Aurora Bainbridge-alis: see the Northern Lights tonight

For the first time since 2005, islanders may be able to witness an extremely rare celestial event this evening: the aurora Bainbridge-alis.

The Battle Point Astronomical Association plans to open the Ritchie Observatory at 9:30 tonight to try and catch a rare display of the Aurora Borealis, also known as the Northern Lights, in Washington skies.

“With clear skies also forecast, that means there’s a chance that we will be able to see the Aurora Borealis from right here on Bainbridge Island!” BPAA president Frank Petrie said.

The Space Weather Prediction Center, part of the National Oceanic and Atmospheric Administration, is on watch for a severe geomagnetic storm starting May 9. At least five clouds of plasma from the sun, called coronal mass ejections (CMEs), will be headed Earth’s way May 10-12. The agency determined that the CMEs likely originated from a cluster of sunspots 16 times the diameter of Earth, which has been emitting strong solar flares over the past several days.
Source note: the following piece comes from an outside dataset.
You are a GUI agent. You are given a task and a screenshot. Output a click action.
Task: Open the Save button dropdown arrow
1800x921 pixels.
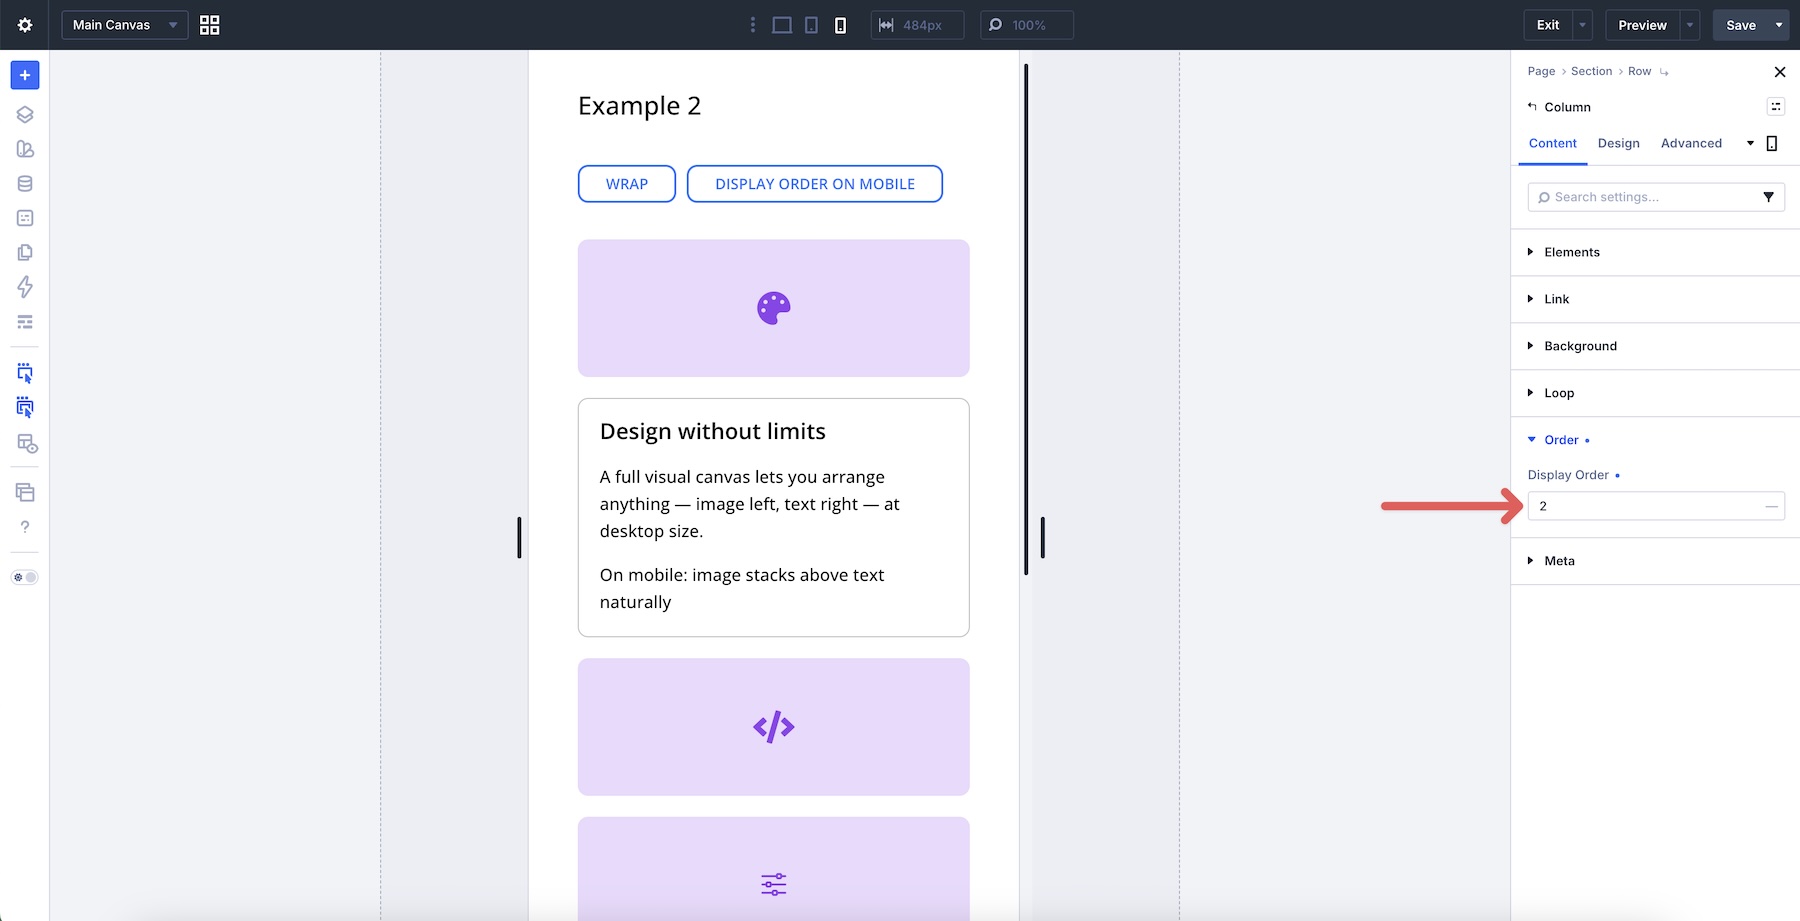pos(1779,25)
When CMEs hit Earth, they interact with oxygen and nitrogen the planet’s atmosphere, which manifests to the naked eye as the aurora borealis.

“Geomagnetic storms can trigger spectacular displays of aurora on earth,” NOAA representative Erica Grow Cei says in a news release. “A severe geomagnetic storm includes the potential for aurora to be seen as far south as Alabama and Northern California.”

Powerful storms can also damage the electrical power grid and interfere with radio and satellite waves. This is the second severe geomagnetic storm to occur this year, and only the third to occur during the current 11-year solar cycle. The Halloween Storms in October 2003 resulted in power outages in Sweden and damaged transformers in South Africa.

The center states that it has notified the operators of these systems so they can take preventative action.